Repeat precisely the span of lines below that opens with the line containing "Screen dimensions: 1606x1288" and closes with the line containing "Task: Click the 游戏库 library icon", both included.
- - - - - - -
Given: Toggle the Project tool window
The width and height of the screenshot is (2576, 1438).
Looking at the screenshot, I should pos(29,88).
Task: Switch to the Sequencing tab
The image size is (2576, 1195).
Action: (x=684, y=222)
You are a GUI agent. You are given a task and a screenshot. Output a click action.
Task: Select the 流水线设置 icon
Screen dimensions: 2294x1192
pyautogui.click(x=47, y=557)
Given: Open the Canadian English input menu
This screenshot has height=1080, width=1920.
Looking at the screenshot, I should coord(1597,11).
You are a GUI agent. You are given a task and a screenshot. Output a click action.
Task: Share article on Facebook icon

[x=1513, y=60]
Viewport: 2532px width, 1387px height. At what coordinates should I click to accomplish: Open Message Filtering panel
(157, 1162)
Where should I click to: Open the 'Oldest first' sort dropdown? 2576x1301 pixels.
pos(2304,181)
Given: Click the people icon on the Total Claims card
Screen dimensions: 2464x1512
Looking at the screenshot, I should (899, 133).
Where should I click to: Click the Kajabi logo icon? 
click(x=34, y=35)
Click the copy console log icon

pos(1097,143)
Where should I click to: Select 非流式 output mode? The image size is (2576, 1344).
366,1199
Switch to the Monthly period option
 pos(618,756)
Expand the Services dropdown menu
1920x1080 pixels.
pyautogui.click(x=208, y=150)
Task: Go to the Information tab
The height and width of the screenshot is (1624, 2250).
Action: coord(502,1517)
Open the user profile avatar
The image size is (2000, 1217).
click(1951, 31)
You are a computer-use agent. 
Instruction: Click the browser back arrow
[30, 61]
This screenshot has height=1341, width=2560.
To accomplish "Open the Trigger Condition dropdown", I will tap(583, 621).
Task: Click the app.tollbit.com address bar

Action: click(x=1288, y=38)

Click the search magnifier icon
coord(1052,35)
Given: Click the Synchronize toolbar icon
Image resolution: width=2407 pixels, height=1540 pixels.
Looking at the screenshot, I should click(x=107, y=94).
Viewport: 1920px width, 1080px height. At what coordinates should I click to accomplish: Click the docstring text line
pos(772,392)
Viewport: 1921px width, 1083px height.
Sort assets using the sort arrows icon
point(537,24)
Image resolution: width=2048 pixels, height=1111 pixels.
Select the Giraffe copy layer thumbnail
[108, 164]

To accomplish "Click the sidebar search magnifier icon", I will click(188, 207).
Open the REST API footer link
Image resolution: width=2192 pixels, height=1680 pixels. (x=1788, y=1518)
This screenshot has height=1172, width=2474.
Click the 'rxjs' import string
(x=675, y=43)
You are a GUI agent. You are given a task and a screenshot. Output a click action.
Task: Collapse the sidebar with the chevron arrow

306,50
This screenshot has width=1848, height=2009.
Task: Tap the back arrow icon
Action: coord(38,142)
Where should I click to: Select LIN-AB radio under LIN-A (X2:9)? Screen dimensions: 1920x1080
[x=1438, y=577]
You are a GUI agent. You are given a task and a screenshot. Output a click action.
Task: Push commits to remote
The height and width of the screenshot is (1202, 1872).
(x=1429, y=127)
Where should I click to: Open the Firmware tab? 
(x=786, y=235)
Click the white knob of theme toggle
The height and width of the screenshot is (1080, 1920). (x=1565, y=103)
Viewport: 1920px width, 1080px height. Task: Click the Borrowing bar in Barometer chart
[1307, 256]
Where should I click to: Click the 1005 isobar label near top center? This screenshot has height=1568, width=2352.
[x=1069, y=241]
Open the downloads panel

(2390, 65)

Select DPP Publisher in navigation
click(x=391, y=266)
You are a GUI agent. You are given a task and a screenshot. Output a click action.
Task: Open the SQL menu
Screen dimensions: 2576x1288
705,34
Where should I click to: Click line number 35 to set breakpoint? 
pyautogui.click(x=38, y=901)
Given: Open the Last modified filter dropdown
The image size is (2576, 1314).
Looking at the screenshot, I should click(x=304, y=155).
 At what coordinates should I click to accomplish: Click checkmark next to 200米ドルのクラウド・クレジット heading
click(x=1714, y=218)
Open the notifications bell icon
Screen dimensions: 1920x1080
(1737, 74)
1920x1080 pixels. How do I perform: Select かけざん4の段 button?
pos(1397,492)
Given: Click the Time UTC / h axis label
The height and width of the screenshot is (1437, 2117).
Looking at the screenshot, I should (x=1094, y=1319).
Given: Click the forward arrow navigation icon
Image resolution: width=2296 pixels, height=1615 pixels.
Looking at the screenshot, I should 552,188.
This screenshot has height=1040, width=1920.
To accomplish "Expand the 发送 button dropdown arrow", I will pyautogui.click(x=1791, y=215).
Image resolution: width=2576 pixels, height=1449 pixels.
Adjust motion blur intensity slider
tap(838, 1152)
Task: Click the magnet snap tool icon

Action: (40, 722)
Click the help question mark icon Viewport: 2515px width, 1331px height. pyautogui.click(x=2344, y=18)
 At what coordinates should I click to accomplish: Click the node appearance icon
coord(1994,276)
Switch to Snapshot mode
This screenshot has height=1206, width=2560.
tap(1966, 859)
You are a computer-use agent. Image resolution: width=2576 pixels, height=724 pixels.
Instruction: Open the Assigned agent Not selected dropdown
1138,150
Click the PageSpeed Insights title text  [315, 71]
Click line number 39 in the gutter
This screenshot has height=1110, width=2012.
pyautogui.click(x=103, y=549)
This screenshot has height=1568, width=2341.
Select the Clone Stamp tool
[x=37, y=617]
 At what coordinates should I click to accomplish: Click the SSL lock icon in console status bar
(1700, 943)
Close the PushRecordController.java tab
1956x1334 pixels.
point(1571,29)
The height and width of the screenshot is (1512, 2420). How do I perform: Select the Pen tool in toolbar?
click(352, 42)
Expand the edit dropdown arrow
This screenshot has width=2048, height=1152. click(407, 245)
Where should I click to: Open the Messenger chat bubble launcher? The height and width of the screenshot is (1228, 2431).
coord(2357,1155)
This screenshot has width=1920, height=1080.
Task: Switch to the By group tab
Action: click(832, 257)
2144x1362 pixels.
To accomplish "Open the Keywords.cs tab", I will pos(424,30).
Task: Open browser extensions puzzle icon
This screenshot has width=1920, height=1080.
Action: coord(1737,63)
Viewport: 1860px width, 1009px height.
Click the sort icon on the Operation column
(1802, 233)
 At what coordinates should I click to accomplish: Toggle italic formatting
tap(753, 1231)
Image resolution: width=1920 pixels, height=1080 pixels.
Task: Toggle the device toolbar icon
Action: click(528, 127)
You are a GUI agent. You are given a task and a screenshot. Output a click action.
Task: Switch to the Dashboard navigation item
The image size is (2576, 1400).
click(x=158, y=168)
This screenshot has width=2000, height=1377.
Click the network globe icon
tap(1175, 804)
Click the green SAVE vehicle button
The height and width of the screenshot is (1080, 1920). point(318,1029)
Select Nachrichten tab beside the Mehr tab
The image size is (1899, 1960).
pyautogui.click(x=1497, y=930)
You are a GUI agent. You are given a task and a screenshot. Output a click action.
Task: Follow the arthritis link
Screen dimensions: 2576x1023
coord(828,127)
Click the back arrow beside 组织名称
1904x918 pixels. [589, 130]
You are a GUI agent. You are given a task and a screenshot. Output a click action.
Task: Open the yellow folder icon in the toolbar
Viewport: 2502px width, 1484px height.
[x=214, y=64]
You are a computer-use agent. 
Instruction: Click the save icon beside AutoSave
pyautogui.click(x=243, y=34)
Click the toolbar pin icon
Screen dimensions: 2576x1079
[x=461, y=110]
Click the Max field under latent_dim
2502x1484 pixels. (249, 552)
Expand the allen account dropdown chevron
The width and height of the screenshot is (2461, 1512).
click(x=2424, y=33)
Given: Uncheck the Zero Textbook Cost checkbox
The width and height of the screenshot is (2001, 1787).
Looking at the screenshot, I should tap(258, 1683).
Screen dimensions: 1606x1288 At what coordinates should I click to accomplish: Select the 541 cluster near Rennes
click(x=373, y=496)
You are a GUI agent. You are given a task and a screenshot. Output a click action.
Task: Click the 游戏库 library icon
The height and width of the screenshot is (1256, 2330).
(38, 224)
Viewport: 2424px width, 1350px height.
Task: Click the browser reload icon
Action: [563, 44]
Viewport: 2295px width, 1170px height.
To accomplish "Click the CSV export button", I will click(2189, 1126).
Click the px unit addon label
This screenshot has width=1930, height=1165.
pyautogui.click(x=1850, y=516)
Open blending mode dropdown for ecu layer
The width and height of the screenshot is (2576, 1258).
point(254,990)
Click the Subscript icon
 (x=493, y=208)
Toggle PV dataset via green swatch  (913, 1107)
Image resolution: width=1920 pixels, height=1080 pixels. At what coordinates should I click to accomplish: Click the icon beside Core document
- - - - - - -
§ **Answer to this problem**
Screen dimensions: 1606x1288 At what coordinates should I click to accomplish: Select the 541 cluster near Rennes
click(x=373, y=496)
You are a GUI agent. You are given a task and a screenshot. Output a click action.
Task: Click the 游戏库 library icon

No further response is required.